This leads to your code being littered with problematic edge-cases that you still have to learn how to fix. Or in worst case you don't even notice that there are edge cases because you just copy-pasted the code and it works for you. The edge cases your users will find with time.

3 comments

AI is trained on all open source code. I’m pretty sure that’s a much larger source of training data than web tutorials.
Isn't tutorial-level code exactly the best practices that everyone recommends these days? You know, don't write clever code, make things obvious to juniors, don't be a primadonna but instead make sure you can be replaced by any recently hired fresh undergrad, etc.? :)

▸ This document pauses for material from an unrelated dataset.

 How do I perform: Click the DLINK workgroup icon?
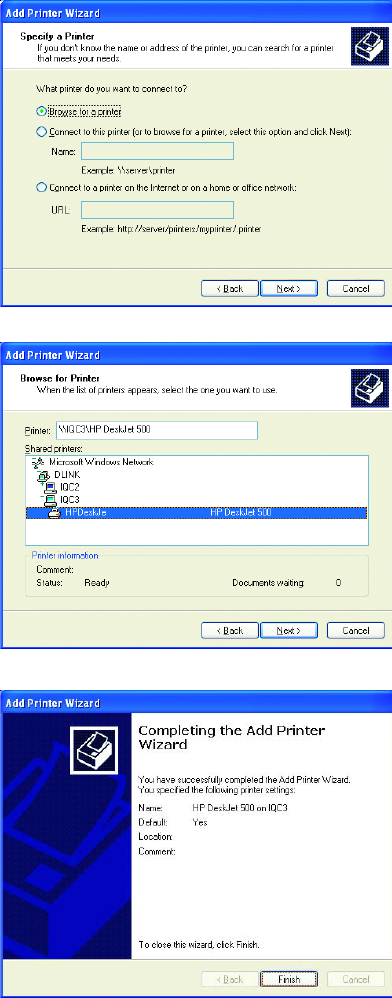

Not really. For example, tutorial code will often leave out edge cases so as to avoid confusing the reader: if you're teaching a new programmer how to open a file, you might avoid mentioning how to handle escaping special characters in the filename.
Don't forget about Little Bobby Tables! These types of tutorials probably killed the most databases over time.
Which makes me wonder, if old companies with a history of highly skilled teams would train local models, how better would they be at helping solve new complex problems.
They kinda already are - source code for highly complex open source software is already in the training datasets. The problem is that tutorials are much more descriptive (why the code is doing something, how does this particular function work etc. -down to a level of a single line of code), which probably means it’s much easier to interpret for llm-s, therefore weighted higher in responses.